If you’re planning on making a sizable gift, it may be worthwhile to speak or meet with someone from the organization for several reasons. Firstly, it’s a good litmus test for how well the organization interfaces with donors and, if you’re looking for a longer-term commitment, it will be beneficial to have those connections up front. Furthermore, this will also allow you to have a dialogue about programmatic goals that you may wish to learn more about or help fund in the future.

3. Decide how you want to give, and make a plan

To get the most out of your personal philanthropy, it’s important to decide what you’d like to accomplish and have a plan to get there. Most people think of cash or stock donations when it comes to giving back. However, it’s equally important to consider other ways that you can support the causes you care most about. Finding the intersection between your philanthropic goals and your personal capacity is crucial to a fulfilling experience.

Set a giving goal

During the 2016 tax year, the average charitable deduction among American taxpayers was $5,508, according to IRS data as reported by The Motley Fool. While there are many schools of thought on how much you should give, ultimately you need to decide what makes the most sense for your budget and financial goals.

Once you know how much you plan to give, map out how you will reach that goal. Many people opt to give one end-of-year gift. Another option is to become a monthly donor, which is a convenient way to give back year-round that may better suit your budget and help you achieve greater cumulative impact.

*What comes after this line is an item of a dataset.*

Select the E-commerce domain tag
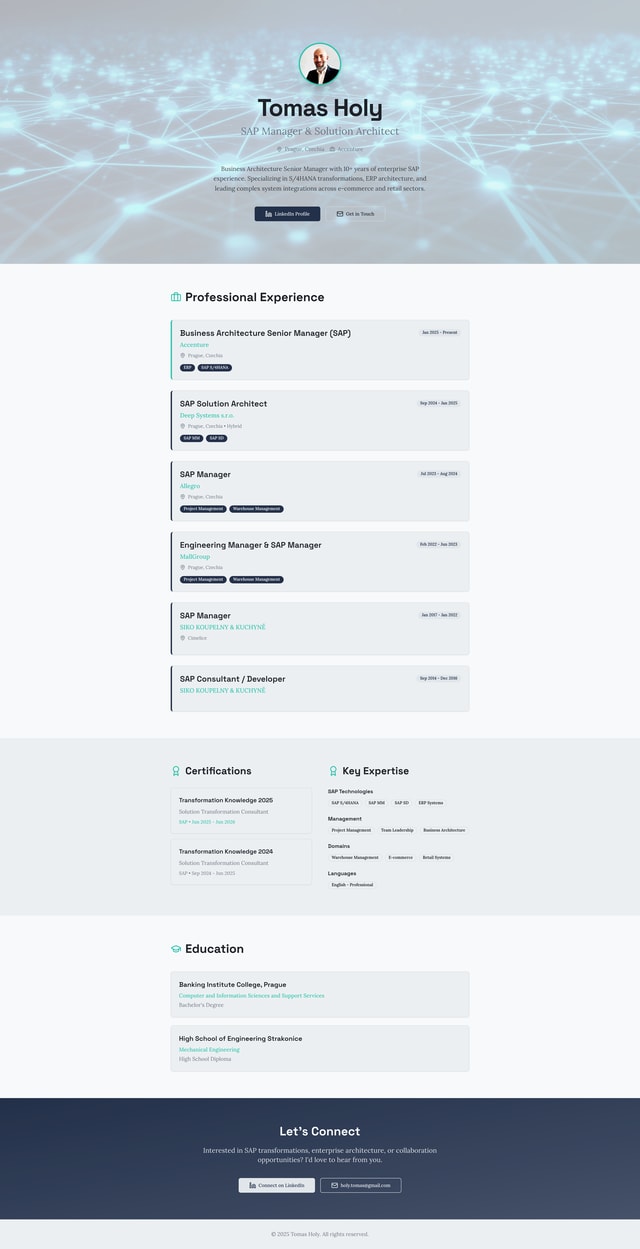This screenshot has width=640, height=1249. (x=400, y=857)
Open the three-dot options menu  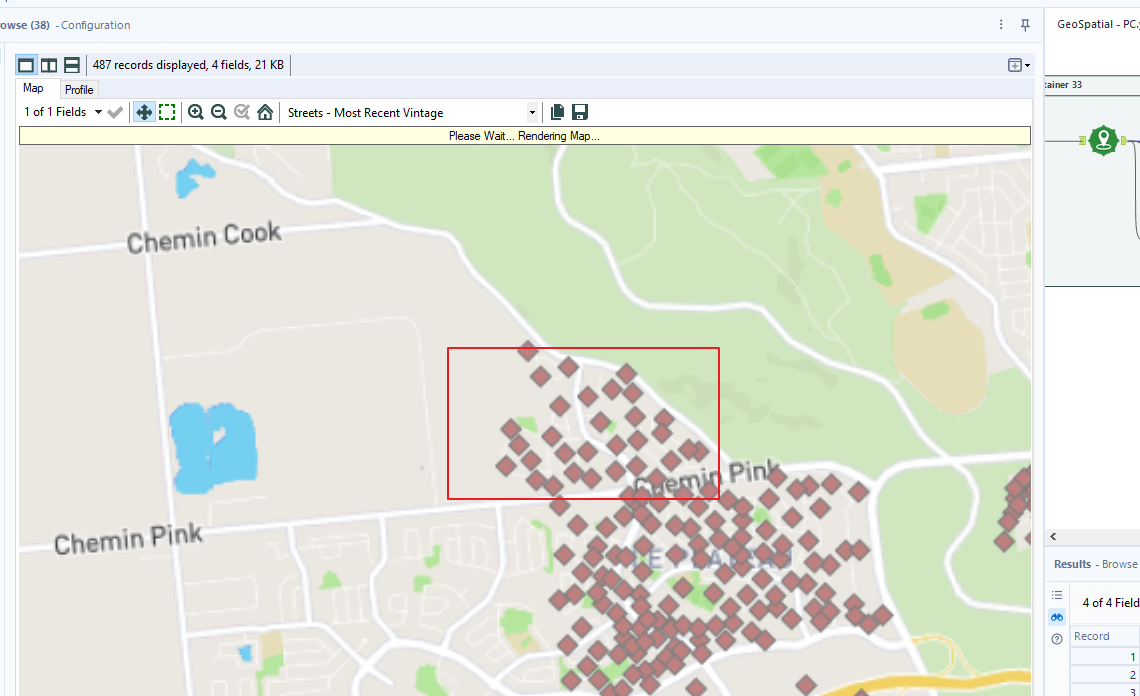click(x=1001, y=24)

Be mindful of tax implications

If one of your objectives is to receive a tax deduction through charitable giving, speak to your accountant and understand which threshold you need to meet.

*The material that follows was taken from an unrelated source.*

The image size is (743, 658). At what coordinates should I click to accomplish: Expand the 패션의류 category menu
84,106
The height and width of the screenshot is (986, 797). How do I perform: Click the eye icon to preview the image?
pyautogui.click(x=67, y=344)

Given some of the new limitations of the Tax Cuts and Jobs Act of 2017 (TCJA), some taxpayers may find that “bunching” their deductions results in more efficient income tax planning. By bunching, the taxpayer is carefully timing discretionary medical and/or charitable contributions to be incurred in a year where these deductions will serve them better from an overall income tax perspective.

Consider how you give

Another aspect to consider when planning is restricted versus unrestricted donations. Unrestricted donations are funds the nonprofit may use for any purpose, offering the most flexibility to the organization. Donors, however, have the option of designating or “restricting” the use of their donations for a singular purpose. If you feel strongly about a specific program or a geographical service area, make it clear that your donation is restricted to guarantee that your dollars will be dedicated accordingly.

It’s also worth noting that how you give can matter. Check with the organization before sending a large donation; for example, you may avoid an online processing fee of 2% (which can make a big difference for a large gift) by sending a check instead.

Beyond financial support

Remember that you can donate your time, lend your expertise and tap into your network to support a cause.

Many organizations rely on volunteers to support their programs. Volunteering with friends, coworkers and family members can be a highly rewarding experience that allows you to see firsthand how you are making a difference. While it’s popular to volunteer around the holidays, consider spreading your service out throughout the year when organizations may have a harder time filling volunteer activities.

If you’re looking for a higher level of engagement, find out if the nonprofit you’re interested in is in need of new board or junior board members. You may be surprised how much you have to offer that would help advance the mission of a nonprofit. Explore which opportunities exist at the organizations you are interested in and the commitment that is the best fit for you.

Finding the right cause, organization and method of giving back is not always as simple as it seems; however, with some reflection and research, you can contribute in a way that is personally meaningful and has a significant impact on the issues that matter most to you.  

The strategies mentioned in this article may have tax and legal consequences; therefore, you should consult your own attorneys and/or tax advisors to understand the tax and legal consequences of any strategies mentioned in this document. This information is governed by our Terms and Conditions of Use.